## YOUR GOAL
Transcribe every line from the one containing "The image size" to the end of the listing, exactly as written, and leave out the pictures.

## INPUT MATERIAL
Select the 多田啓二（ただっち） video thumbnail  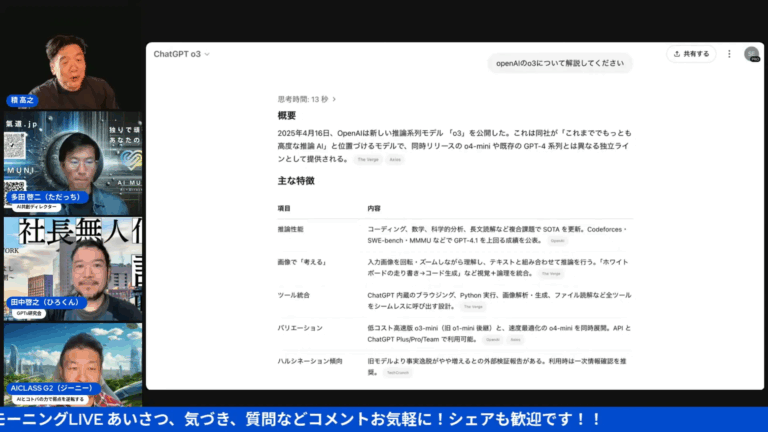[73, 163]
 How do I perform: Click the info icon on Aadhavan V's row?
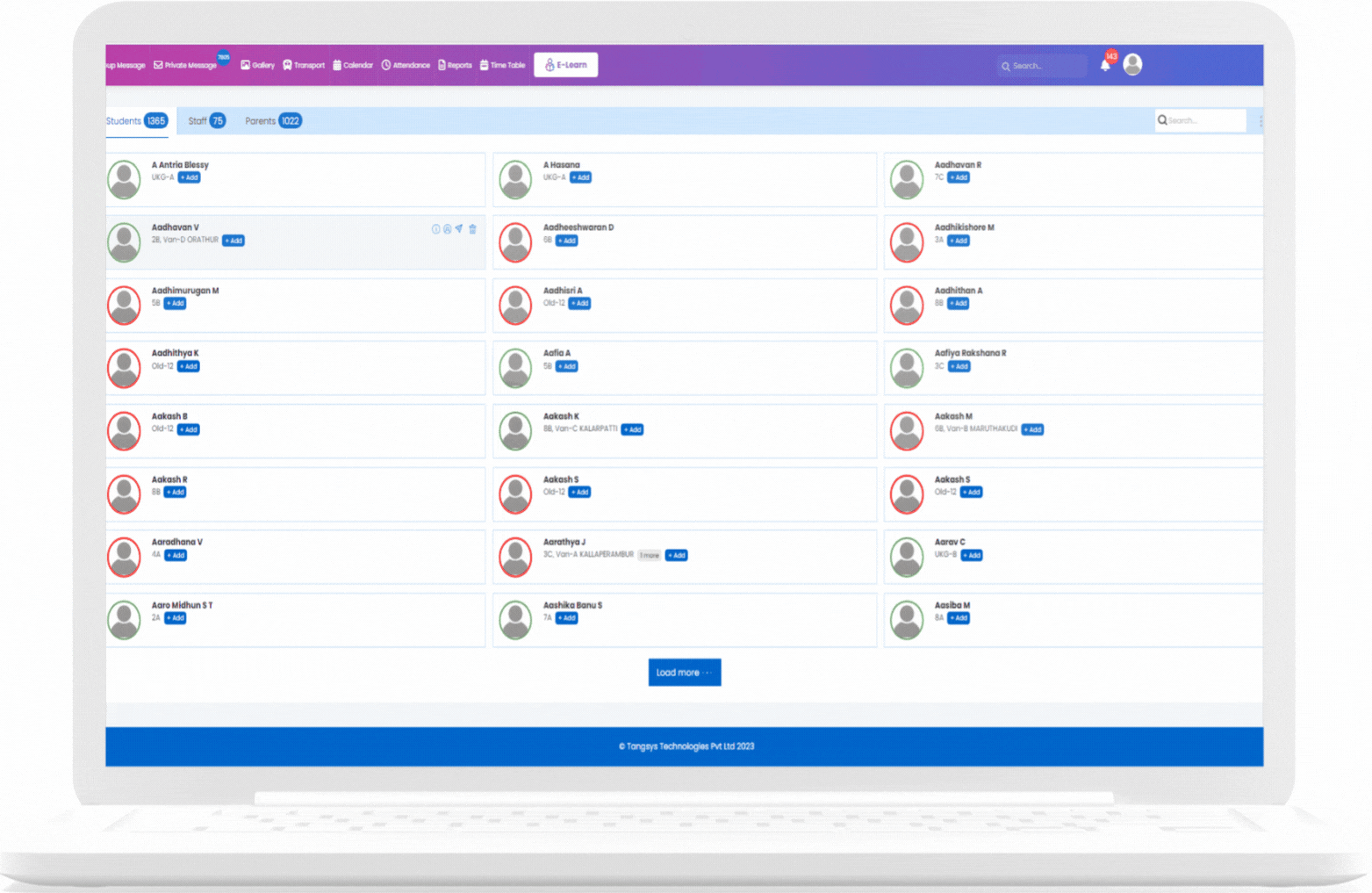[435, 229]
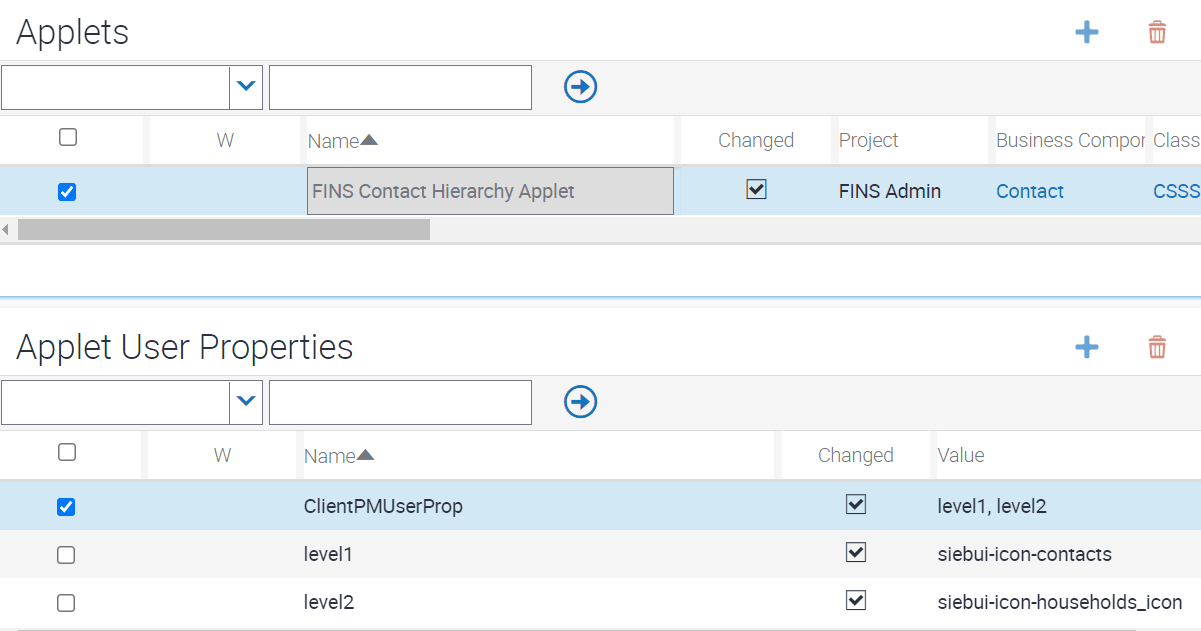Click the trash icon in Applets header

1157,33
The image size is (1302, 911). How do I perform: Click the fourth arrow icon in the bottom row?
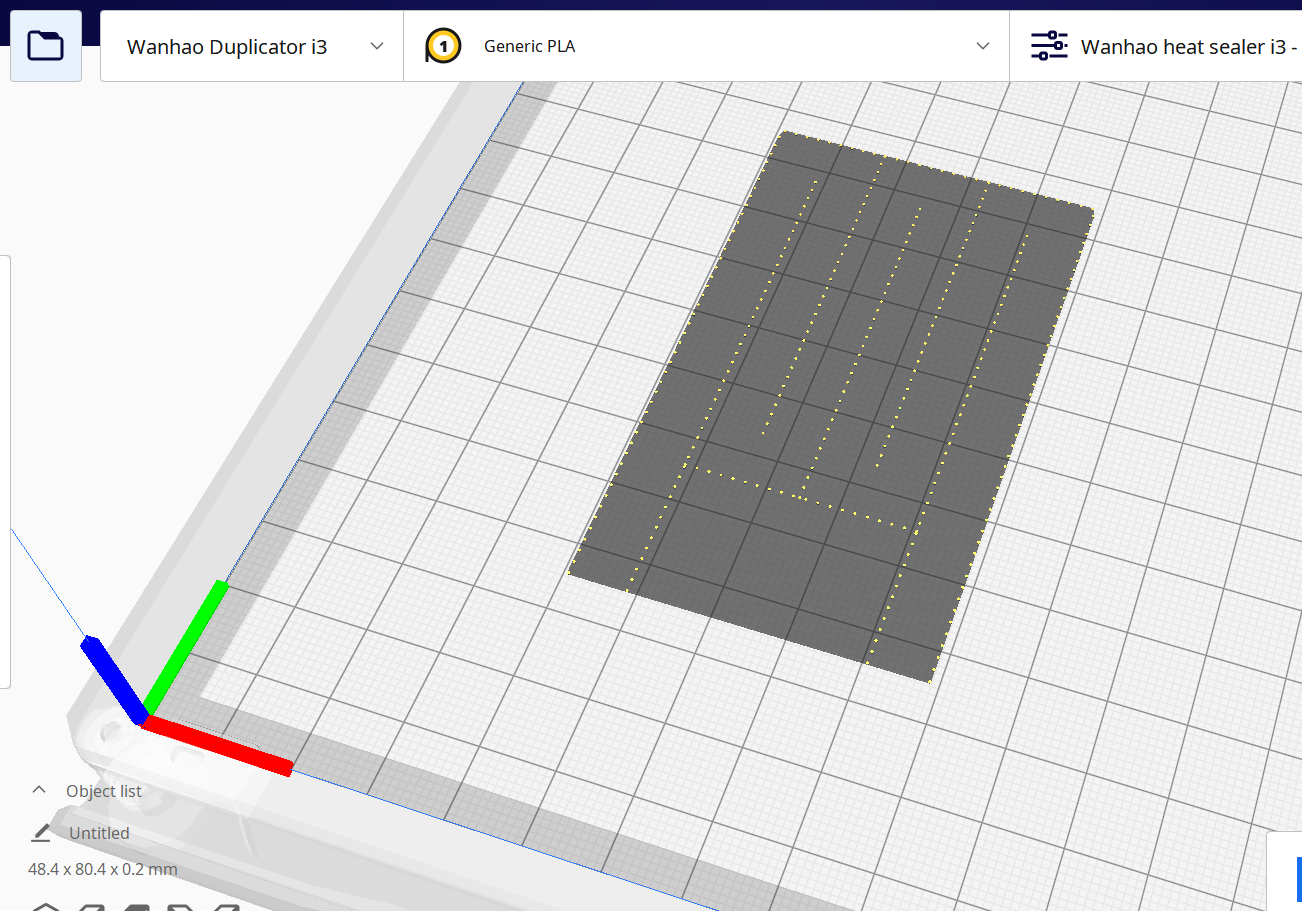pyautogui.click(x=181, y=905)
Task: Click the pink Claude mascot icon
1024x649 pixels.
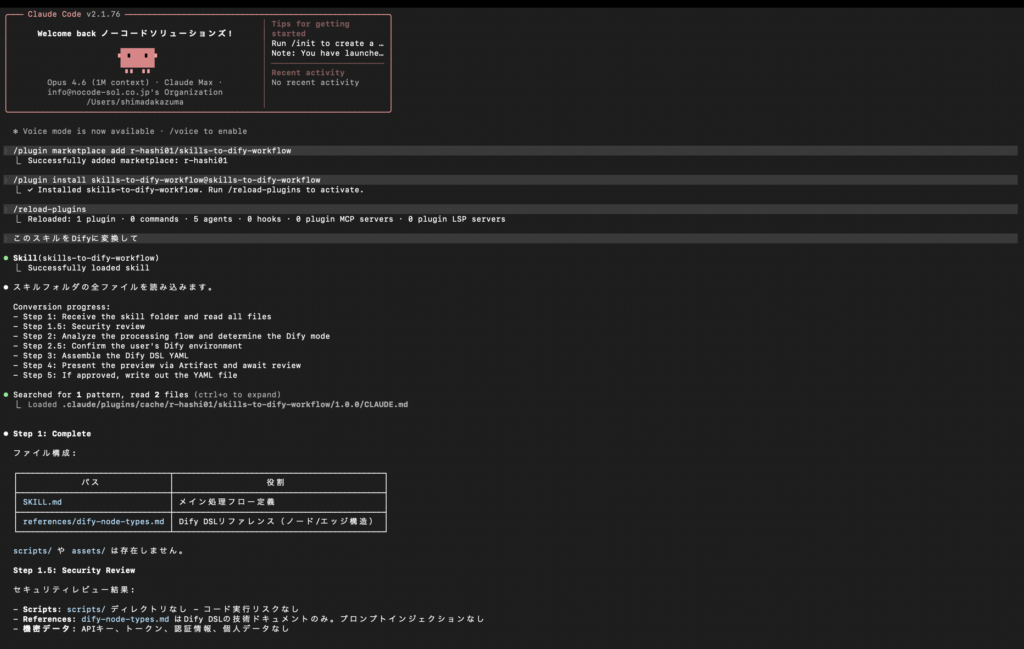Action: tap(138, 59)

## TASK RESULT
The image size is (1302, 911). How do I perform: Click the fourth arrow icon in the bottom row?
pyautogui.click(x=181, y=905)
Task: Click the pink Claude mascot icon
1024x649 pixels.
Action: tap(138, 59)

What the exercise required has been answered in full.